Eileen, I’m sorry if my last email alarmed you. I did cancel all my public engagements for several months, as you know, but I was always planning to go back to work eventually. Surely you understand that this is my job? No one finds that fact more tiresome and degrading than I do, but I never meant you to think that I had actually retired from public life altogether. You have never been off work sick for more than four days at a time, so I should think my taking four months off would strike you as a pretty protracted break. And yes, I did fly out of Dublin, and back into Dublin again, at seven in the morning and one in the morning respectively. Since you also have a job, at which I understand you keep regular hours, I didn’t think waking you up in the middle of the night for a quick cup of tea and a chat would have been particularly polite. You can’t possibly think I don’t want to see you, since I have been asking you repeatedly for months on end to come and visit me, and I only live three hours away. As for the unanswered text message from Roisin, I’m confused – are you writing to me personally, or in your capacity as friendship ambassador for the greater Dublin region? You’re right, I didn’t reply to her text, because I’ve been busy. With all due love and affection, I don’t intend to file a report with you every time I fall behind on my correspondence.

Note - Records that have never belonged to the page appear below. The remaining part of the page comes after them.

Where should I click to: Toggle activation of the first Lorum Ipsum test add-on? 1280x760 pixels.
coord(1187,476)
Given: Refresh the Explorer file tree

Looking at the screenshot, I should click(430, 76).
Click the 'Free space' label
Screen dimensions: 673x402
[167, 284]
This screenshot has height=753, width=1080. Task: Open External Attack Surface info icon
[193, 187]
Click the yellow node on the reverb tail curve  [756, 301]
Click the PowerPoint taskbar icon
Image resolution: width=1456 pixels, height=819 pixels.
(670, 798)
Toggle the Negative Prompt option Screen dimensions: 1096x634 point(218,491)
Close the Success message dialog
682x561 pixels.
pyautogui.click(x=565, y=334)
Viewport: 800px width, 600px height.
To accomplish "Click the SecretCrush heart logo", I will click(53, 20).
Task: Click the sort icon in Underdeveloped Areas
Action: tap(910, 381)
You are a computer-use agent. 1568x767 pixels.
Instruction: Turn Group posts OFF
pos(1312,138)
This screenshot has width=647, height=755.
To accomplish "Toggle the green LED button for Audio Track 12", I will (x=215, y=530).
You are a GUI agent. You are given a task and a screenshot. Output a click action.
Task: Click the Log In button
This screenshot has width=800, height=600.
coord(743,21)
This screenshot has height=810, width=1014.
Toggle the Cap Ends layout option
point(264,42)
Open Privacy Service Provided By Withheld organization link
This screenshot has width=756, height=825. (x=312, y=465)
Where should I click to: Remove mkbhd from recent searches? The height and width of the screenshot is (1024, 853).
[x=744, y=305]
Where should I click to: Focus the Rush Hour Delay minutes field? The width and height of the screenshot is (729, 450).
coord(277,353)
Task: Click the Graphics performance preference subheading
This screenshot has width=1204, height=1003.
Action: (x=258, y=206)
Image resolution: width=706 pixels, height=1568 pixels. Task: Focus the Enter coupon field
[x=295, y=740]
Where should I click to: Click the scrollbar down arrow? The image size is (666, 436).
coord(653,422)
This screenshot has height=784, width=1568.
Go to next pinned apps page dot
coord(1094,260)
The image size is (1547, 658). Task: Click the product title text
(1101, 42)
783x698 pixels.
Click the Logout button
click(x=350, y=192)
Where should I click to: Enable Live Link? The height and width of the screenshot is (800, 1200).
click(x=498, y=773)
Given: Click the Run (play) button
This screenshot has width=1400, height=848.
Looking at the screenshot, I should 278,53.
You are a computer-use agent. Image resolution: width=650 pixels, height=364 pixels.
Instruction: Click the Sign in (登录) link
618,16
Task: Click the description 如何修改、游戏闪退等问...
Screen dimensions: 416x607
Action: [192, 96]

As for the rest of your message: what exactly do you mean when you say ‘beauty’? You wrote that to confuse personal vanity with aesthetic experience is a grave mistake. But is it another mistake, and maybe a related one, to take aesthetic experience seriously in the first place? No doubt it is possible to be moved in a personally disinterested way by artistic beauty or by the beauty of the natural world. I even think it’s possible to enjoy the good looks of other people, their faces and bodies, in a way that’s ‘purely’ aesthetic, i.e. without the element of desire. Personally I often find people beautiful to look at
without feeling any inclination to draw them into a particular relationship with myself –
in fact I don’t find beauty much of an inducement to desire anyway. In other words I exercise no volition in perceiving beauty and I experience no conscious will as a result.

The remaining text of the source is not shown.